Beauty brands: your power to make a change for the better

While beauty products may be considered by some to be a shallow and unnecessary indulgence, I think they play an extremely important role in a woman’s self esteem and confidence in how she portrays herself to the world. I know I for one feel a million times better about myself when I’ve styled my hair nicely and put on a slick of make up before leaving the house.

But the beauty industry has the potential to play an even more vital role in the lives of women young and old, as beauty brands have the power and positioning to talk directly to women and influence their perceptions of beauty ideals.

Dove is a pioneer in portraying realistic ideals of beauty and now its new campaign launched this week encourages girls and women to have a positive relationship with themselves and their appearance. With the strapline ‘Together we can make a difference. Dove brings self-esteem education to girls’, the initiative comes off the back of research which revealed that 53% of girls in the UK have avoided certain activities because they feel bad about their looks.


What I like about Dove’s campaign initiatives is that they don’t just talk the talk for the sake of marketing activity, they also walk the walk – the whole darned mile, in fact. Back in 2006 the company set up The Dove Self-Esteem Fund (DSEF), designed to inspire and educate girls and young women to widen today’s stereotypical view of beauty. To date, activity has included self-esteem programmes in schools and an investment of £250,000 to run one-hour workshops in partnership with the Beat Eating Disorders Association.

This really demonstrates how beauty brands can not only get their products talked about in the press but also really make a difference to the lives of the women they are selling their products to, and aim to make change for the better in society.

Another initiative in the pipeline is The Body Shop’s Beauty with Heart campaign. Aiming to ‘inspire individuals and transform the boundaries of beauty’, the initiative will encourage people to Look Good, Feel Good and Do Good. Launching in May, as yet it isn’t clear as to what the ‘Do Good’ part will entail - the main press so far has been about the ambassador of the campaign; Lily Cole.

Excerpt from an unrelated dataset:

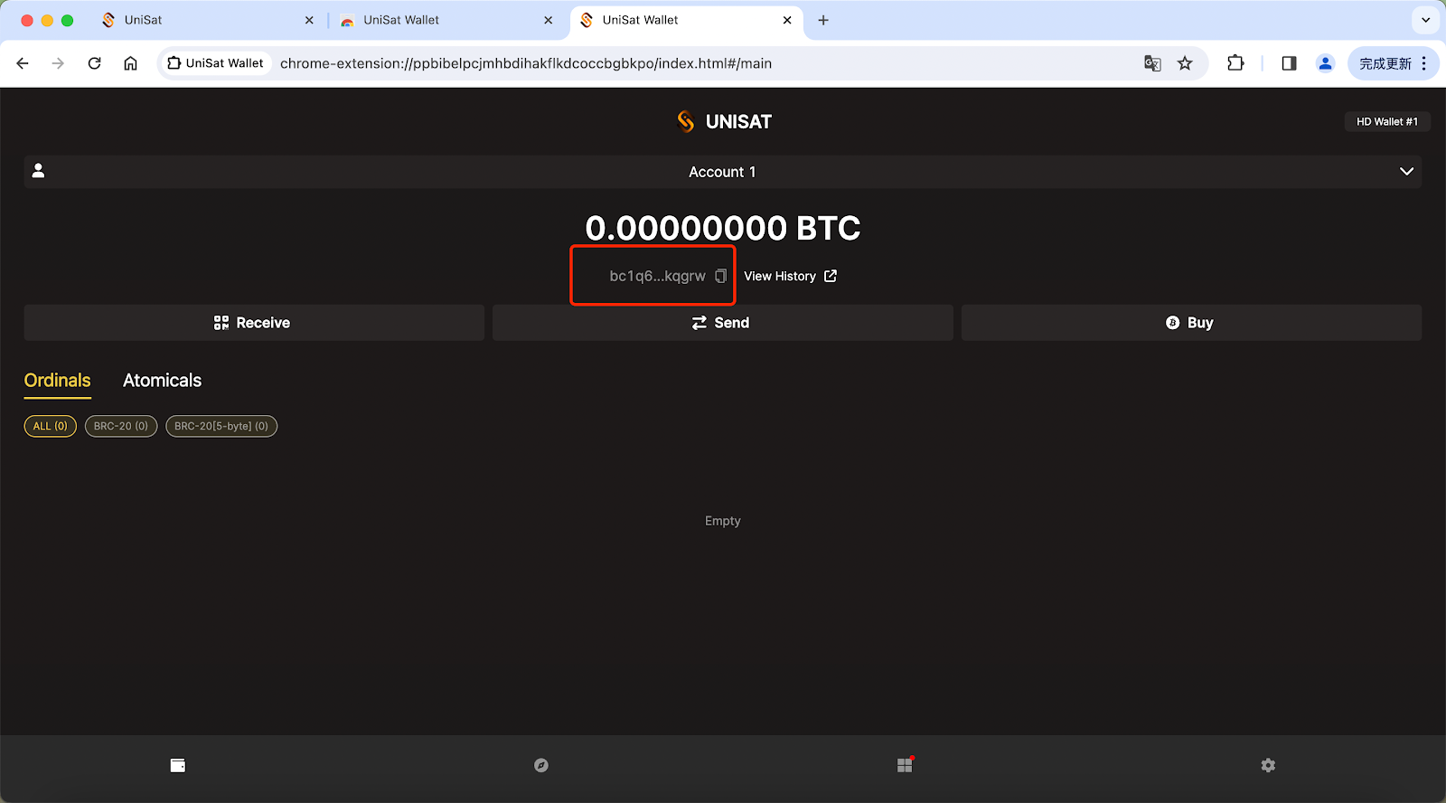This screenshot has height=803, width=1446.
Task: Open the settings gear tab
Action: (x=1268, y=765)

The campaign may simply be a way to voice The Body Shop’s longstanding community and environmental projects or it could actively encourage customers to make a change as well - whatever those changes may be. I’m hoping it’s the latter, as this presents a real opportunity to encourage people to make a difference to their world, as well as sell more products.

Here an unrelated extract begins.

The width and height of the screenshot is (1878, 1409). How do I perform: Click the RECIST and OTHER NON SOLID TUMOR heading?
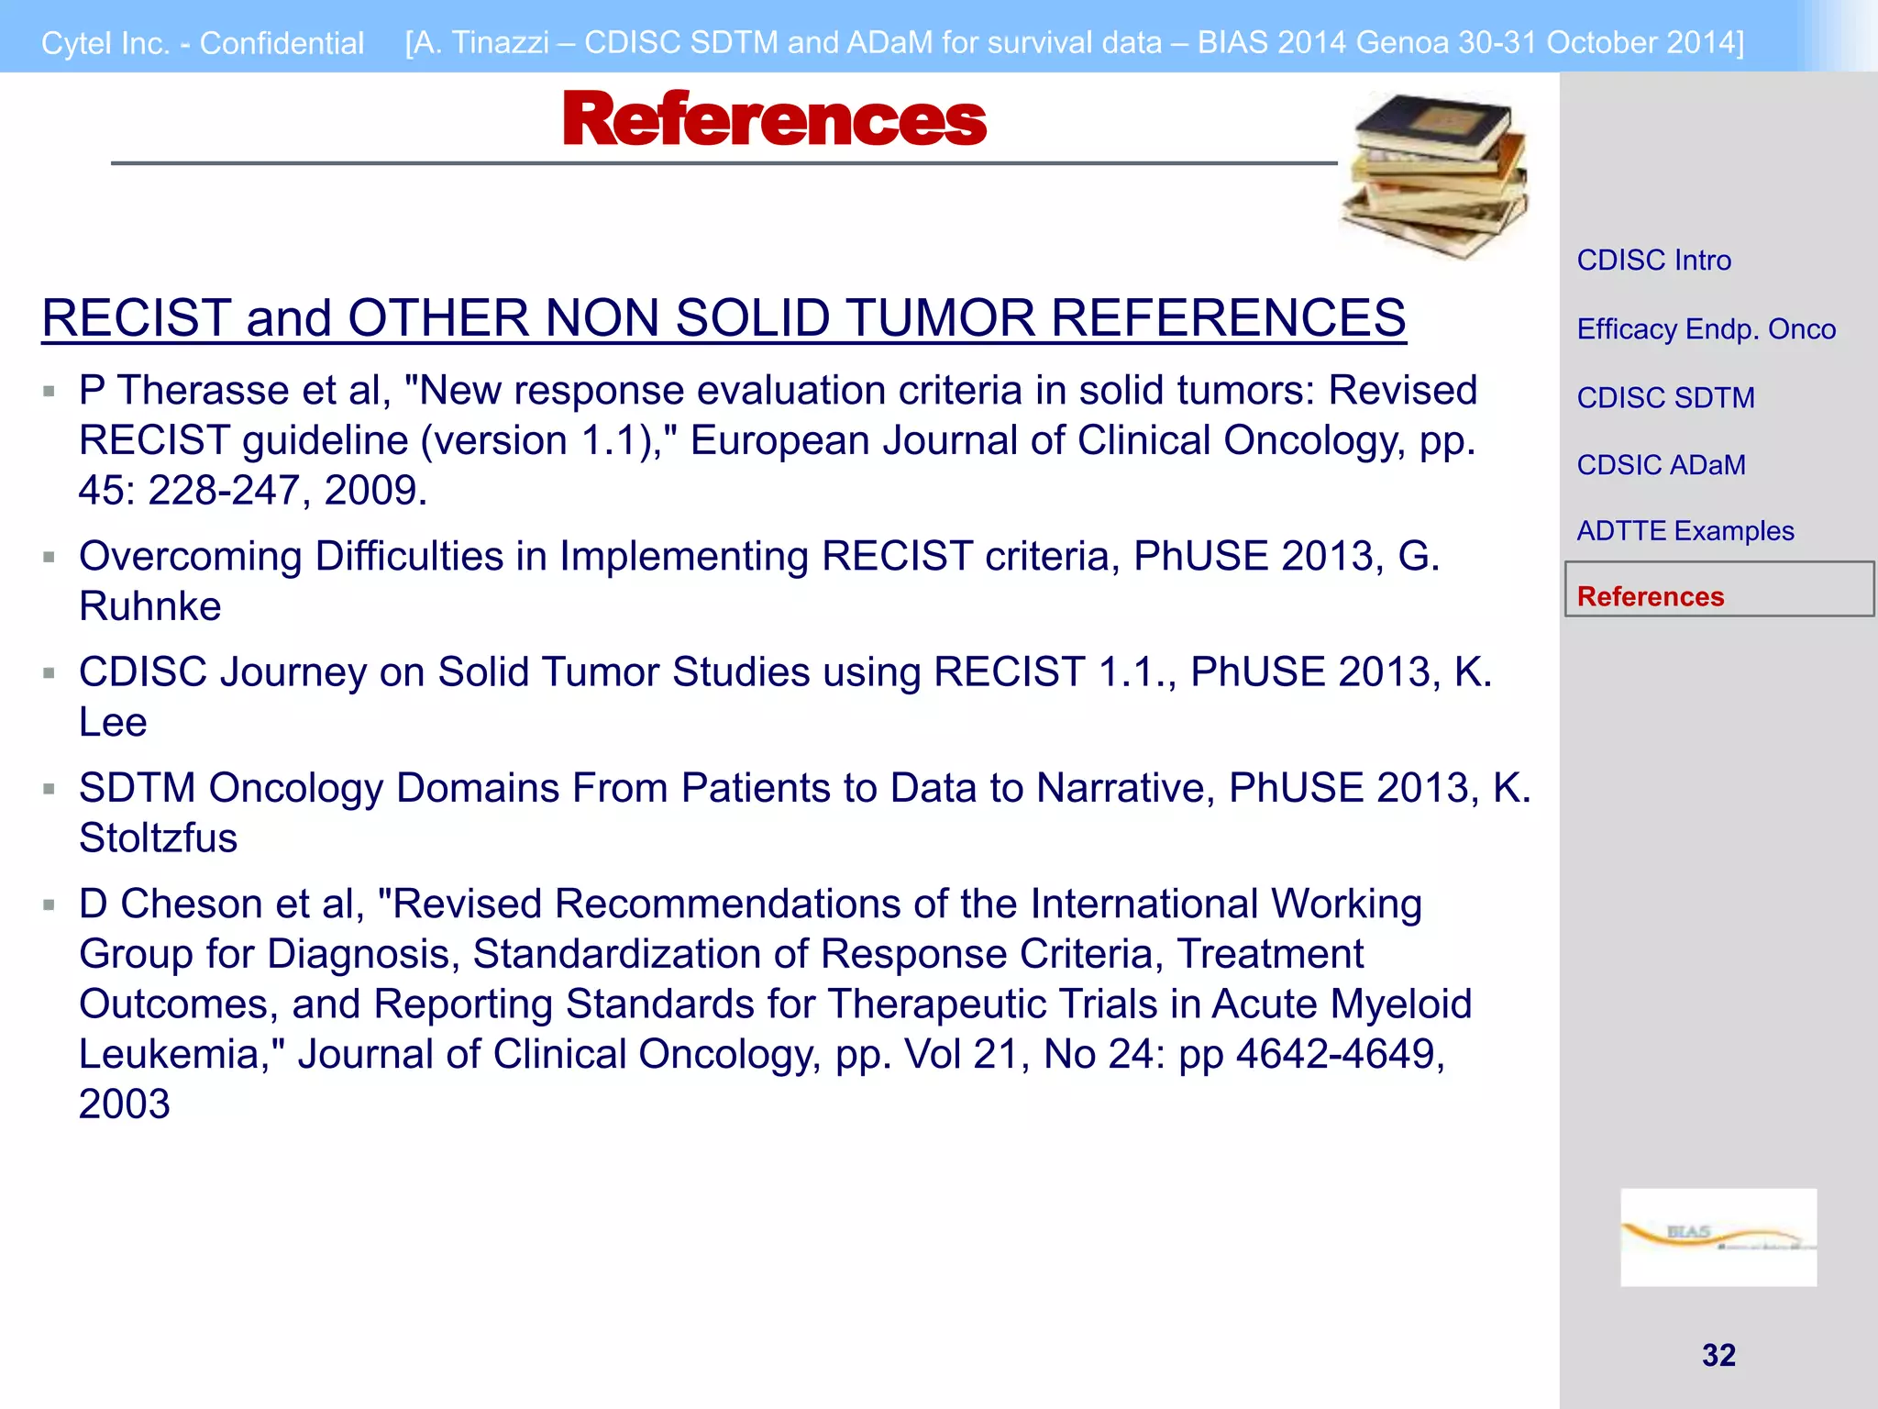724,317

An organisation that may well be worth beauty companies getting involved with is Campaign for Body Confidence. Co-founded by MP Jo Swinson (the same person behind the various complaints to the ASA which led to a number of L’Oreal ads being banned for being misleading), its aim is to create diversity in the models used in beauty and fashion advertising, along with responsible retouching of these images.

So far, BareMinerals has got involved by sponsoring the impending Body Confidence Awards, which will reward the brands, products, organisations and industry figures that are best promoting healthy body image. But Swinson seems to be making waves in this arena and I think that if like-minded beauty brands were to team up with Campaign for Body Confidence, together they could have a really positive effect on the beauty industry.

Do you think beauty brands can make a difference to our society?

Tuesday, 20 March 2012

Beauty trend: high fashion 3D nail art


One particular area of the beauty world that has been dishing out innovation with sheer abandon is the nail sector. I wrote a blog post back in May 2011 entitled Everyone’s Talking About Nails, and it appears that almost a year later, they still are!

Something that’s really caught my eye though comes from the gorgeous girly nail brand Ciate, which is launching its Caviar Manicure next month. Bringing high fashion 3D nail art to the home, the Ciate Caviar Manicure comes with a pot of teeny colourful ‘caviar’ pearls that can be poured onto freshly painted nails then gently pressed down. An accompanying tray stops the pearls going everywhere and a tiny funnel allows the pearl balls to be poured back into the pot afterwards.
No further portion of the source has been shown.